__WORK INSTRUCTION__
Gather every line in the records below that contains the word "computer".

__DATA EXTRACTS__

# # # #

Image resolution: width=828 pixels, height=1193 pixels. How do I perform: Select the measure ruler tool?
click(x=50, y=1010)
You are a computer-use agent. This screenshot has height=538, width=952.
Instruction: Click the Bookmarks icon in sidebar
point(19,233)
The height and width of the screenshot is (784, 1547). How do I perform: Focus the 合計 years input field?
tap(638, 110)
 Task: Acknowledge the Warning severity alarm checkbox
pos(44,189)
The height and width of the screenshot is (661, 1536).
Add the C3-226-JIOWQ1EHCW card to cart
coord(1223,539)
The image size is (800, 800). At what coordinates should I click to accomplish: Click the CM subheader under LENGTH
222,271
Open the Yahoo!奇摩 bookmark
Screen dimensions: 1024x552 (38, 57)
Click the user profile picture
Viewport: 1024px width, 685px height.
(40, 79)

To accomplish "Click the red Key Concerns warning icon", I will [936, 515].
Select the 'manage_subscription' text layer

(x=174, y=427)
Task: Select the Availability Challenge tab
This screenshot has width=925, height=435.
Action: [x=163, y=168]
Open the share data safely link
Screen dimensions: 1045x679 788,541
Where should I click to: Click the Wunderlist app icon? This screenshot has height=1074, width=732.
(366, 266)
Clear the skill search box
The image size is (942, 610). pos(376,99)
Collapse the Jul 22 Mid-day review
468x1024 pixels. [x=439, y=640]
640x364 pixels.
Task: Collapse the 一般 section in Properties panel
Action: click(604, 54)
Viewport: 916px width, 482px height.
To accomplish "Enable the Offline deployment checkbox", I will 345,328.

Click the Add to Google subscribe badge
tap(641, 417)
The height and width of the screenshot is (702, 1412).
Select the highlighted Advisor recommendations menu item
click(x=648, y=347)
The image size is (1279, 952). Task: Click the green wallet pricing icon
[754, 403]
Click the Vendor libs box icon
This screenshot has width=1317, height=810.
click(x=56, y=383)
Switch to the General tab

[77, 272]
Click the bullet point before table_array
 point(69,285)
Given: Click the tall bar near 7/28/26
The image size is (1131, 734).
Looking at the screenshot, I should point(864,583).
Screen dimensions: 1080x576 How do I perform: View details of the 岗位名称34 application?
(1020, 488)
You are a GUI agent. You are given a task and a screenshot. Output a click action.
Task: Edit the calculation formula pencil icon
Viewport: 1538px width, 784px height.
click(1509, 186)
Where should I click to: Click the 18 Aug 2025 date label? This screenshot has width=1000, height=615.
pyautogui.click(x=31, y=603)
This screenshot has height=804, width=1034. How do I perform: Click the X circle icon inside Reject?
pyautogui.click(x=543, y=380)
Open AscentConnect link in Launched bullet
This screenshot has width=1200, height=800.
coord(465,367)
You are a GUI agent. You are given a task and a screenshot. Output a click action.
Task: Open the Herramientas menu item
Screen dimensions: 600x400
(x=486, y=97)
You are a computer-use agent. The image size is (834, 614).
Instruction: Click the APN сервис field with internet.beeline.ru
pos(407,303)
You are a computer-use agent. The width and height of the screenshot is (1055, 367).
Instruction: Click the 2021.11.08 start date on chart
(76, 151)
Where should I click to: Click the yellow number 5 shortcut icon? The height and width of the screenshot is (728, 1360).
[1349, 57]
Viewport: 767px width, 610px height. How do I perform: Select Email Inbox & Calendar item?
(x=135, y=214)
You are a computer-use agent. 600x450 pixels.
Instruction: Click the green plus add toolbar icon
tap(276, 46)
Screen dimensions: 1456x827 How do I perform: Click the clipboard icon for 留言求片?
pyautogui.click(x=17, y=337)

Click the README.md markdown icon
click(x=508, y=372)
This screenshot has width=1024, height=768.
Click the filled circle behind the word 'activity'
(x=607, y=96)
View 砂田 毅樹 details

# # # #

__YOUR RESPONSE__
You are a computer-use agent. This screenshot has height=538, width=952.
You are a computer-use agent. The image size is (834, 614).
You are a computer-use agent. The width and height of the screenshot is (1055, 367).
You are a computer-use agent. 600x450 pixels.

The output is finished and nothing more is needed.